Prima di arrivare sul grande schermo, è nato come installazione. L’esperienza è unica perché una sola attrice ha prestato sé stessa per fare esistere esseri umani contestualizzati in ambiti totalmente differenti l’uno dall’altro. Cate Blanchett in questa occasione supera sé stessa considerando anche il tempo ristretto (12 giorni) delle riprese. Ma non si tratta di puro e semplice virtuosismo attoriale perché l’obiettivo è decisamente elevato.
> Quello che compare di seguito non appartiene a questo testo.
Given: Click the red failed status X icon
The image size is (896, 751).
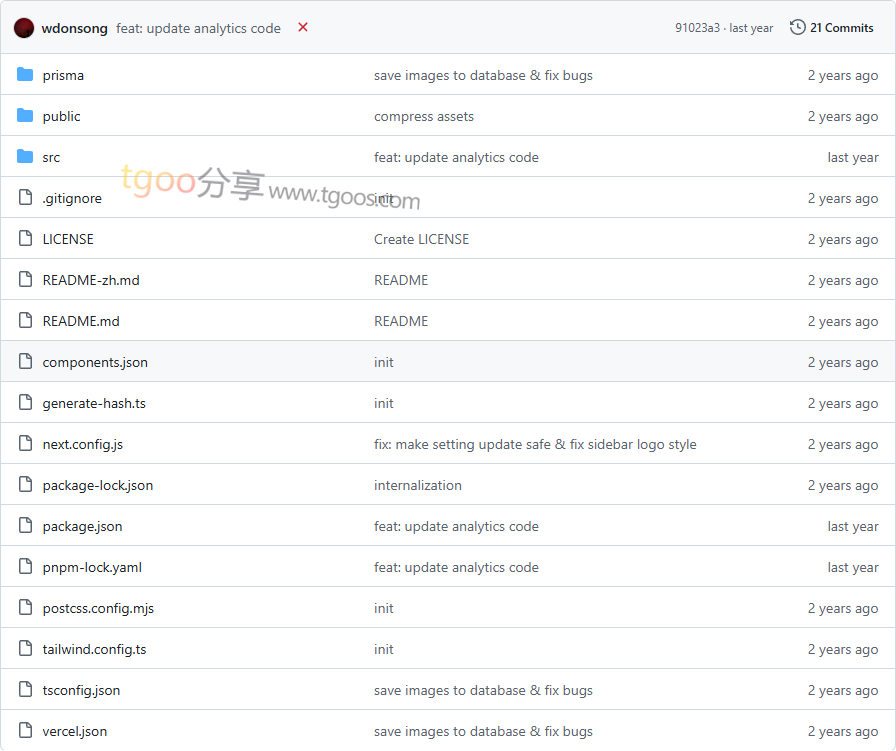Looking at the screenshot, I should (303, 28).
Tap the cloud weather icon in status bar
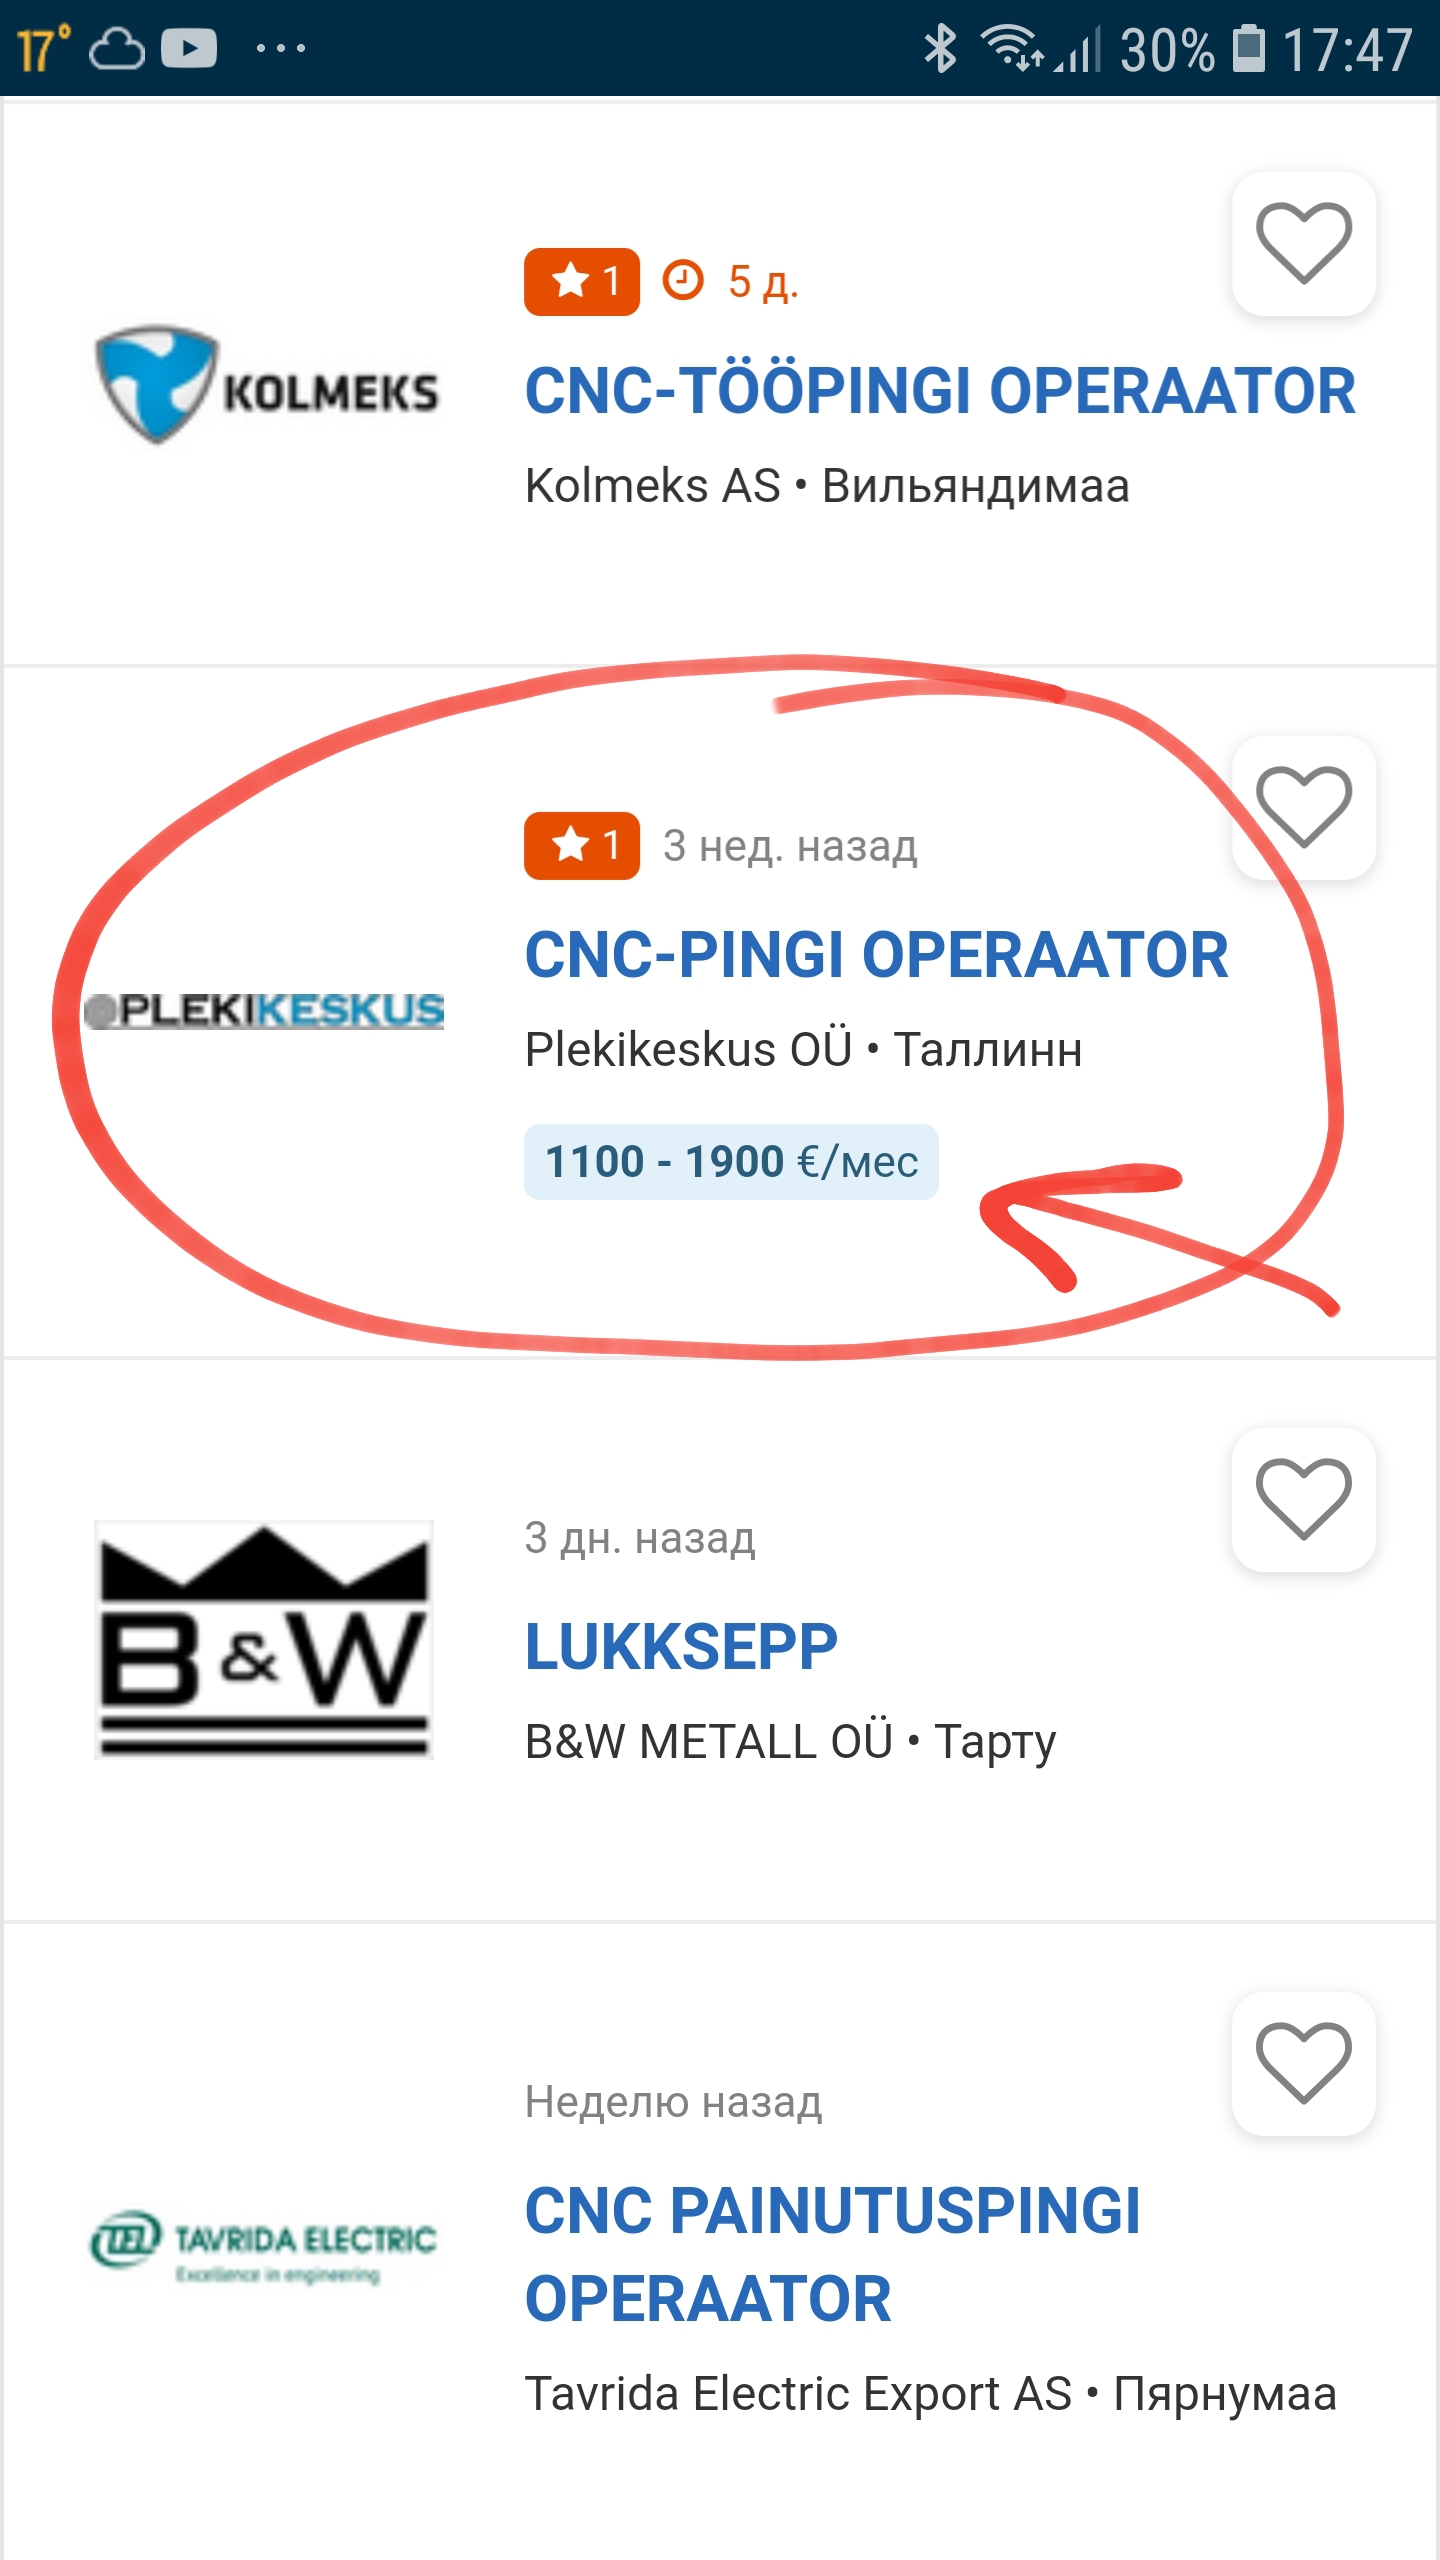Viewport: 1440px width, 2560px height. coord(117,48)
Rosefeldt rilegge un gran numero di ‘manifesti’ per saggiarne la consistenza e la presa (se ancora c’è) sul rapporto odierno tra società, arte e vita quotidiana. Andiamo così da Marx a Lars Von Trier passando per Marinetti, Kandinsky, Apollinaire, Fontana, Breton, Éluard e innumerevoli altri. Le loro parole, le loro ribellioni (giovanili e non) vengono fatte proprie da una punk tatuata oppure da una CEO a una festa privata ma proprio questa apparente astrazione le fa risuonare con maggiore evidenza interpellandoci. Non è obbligatorio sapere tutto del Futurismo o del Situazionismo così come del Surrealismo o del Minimalismo. Anzi, stranamente, ci si accorgerà che meno se ne sa più quelle invettive o quelle definizioni che non lasciano spazio ad alternative acquisiranno una energia che si fa nuova proprio perché ignorata. Il confronto e la riflessione saranno inevitabili e produttivi.